Hyperadrenocorticoidism (HA) is a disorder caused by excessive secretion of glucocorticoids (Cortisone) from the adrenal glands. The adrenal glands are small glands that lie in the abdominal cavity, close to the kidneys. They are responsible for secreting, amongst other things, the hormones Cortisol and Adrenaline. HA is a common disorder of dogs and is quite rare in cats.
In a normal animal, the secretion of cortisol from the adrenal gland is under the control of the Pituitary gland, situated at the base of the brain. The pituitary gland secretes a hormone, Adrenocorticotrophic hormone (ACTH), which stimulates the adrenal gland to release cortisol. This cortisol then “feeds back” on the pituitary gland to inform it that the instructions of the ACTH have been followed and it can cease or reduce the release of ACTH.
This balanced production of cortisol can go wrong in a number of different ways. HA animals can be divided into 2 distinct groups – Pituitary dependant HA (PDHA), and Adrenal dependant HA (ADHA).
Approximately 80% of animals with HA are pituitary dependant. The majority of these are due to a tumour of the pituitary gland leading to increased secretion of ACTH. These tumours are usually benign and very slow growing and therefore rarely cause problems apart from the effect of the increased ACTH levels. Malignant tumours are rare. A small proportion of PDHA is caused by a failure of the feedback mechanism of cortisol upon ACTH release. The precise defect responsible for this failure is unknown. From a clinical viewpoint, the exact type of PDHA an animal has is not significant, providing there are no other signs of neurological disease.
Adrenal dependant HA animals have tumours affecting the adrenal glands. These tumours may affect both adrenal glands, or just one side. Approximately 50% are malignant and 50% are benign.
COMPLICATIONS of CUSHINGS DISEASE
Dogs with Cushings develop high blood pressure, are prone to blood clots (and therefore may suffer stroke like episodes), often get infections and skin problems and can also develop lower urinary tract problems associated with either infection or the formation of bladder stones.

:: EXERCISE SET ::
(1) From the hyperadrenocorticoidism passage, quote word for word the span that begins at "Adrenal dependant HA animals" and ends after "50% are benign.".
(2) According to the hyperadrenocorticoidism passage, roughly what percentage of animals with HA are pituitary dependent?
(3) Extend the hyperadrenocorticoidism passage, writing what comes after its last sentence.

[Records from a collection]
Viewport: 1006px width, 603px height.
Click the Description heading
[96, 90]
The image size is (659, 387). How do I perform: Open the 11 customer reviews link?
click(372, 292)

:: TASK ANSWERS ::
(1)
Adrenal dependant HA animals have tumours affecting the adrenal glands. These tumours may affect both adrenal glands, or just one side. Approximately 50% are malignant and 50% are benign.

(2) Approximately 80%.

(3)
HA is generally a disease of older animals. Clinical symptoms can vary enormously. The classic “textbook” case of HA has an increased appetite and increased urine production. This increased urine output leads to a dilute urine and an increased thirst. Changes can often be seen on the skin and hair, with hair coat thinning and skin being prone to blackhead formation, thinning and infection. HA can also cause muscle weakness, leading to a “pot-belly” appearance and difficulty exercising or even rising. The muscles may “waste away” and the pet becomes lethargic and inactive. Changes can occur in the liver and the heart and a small number of affected pets may have neurological (nerve/brain) symptoms.
However, not all HA patients are “textbook” cases and diagnosis relies upon laboratory tests. Commonly seen are a dilute urine with increased water intake, a change in a blood enzyme called Alkaline Phosphatase and sometimes changes in types and numbers of white blood cells. A dynamic test of the “Pituitary-Adrenal” axis called a Dexamethasone Suppression Test is usually required to confirm a suspicion of HA. Occasionally, despite this test giving a “negative” result for HA, the level of clinical suspicion may be high enough to warrant retesting for HA 4-6 months later.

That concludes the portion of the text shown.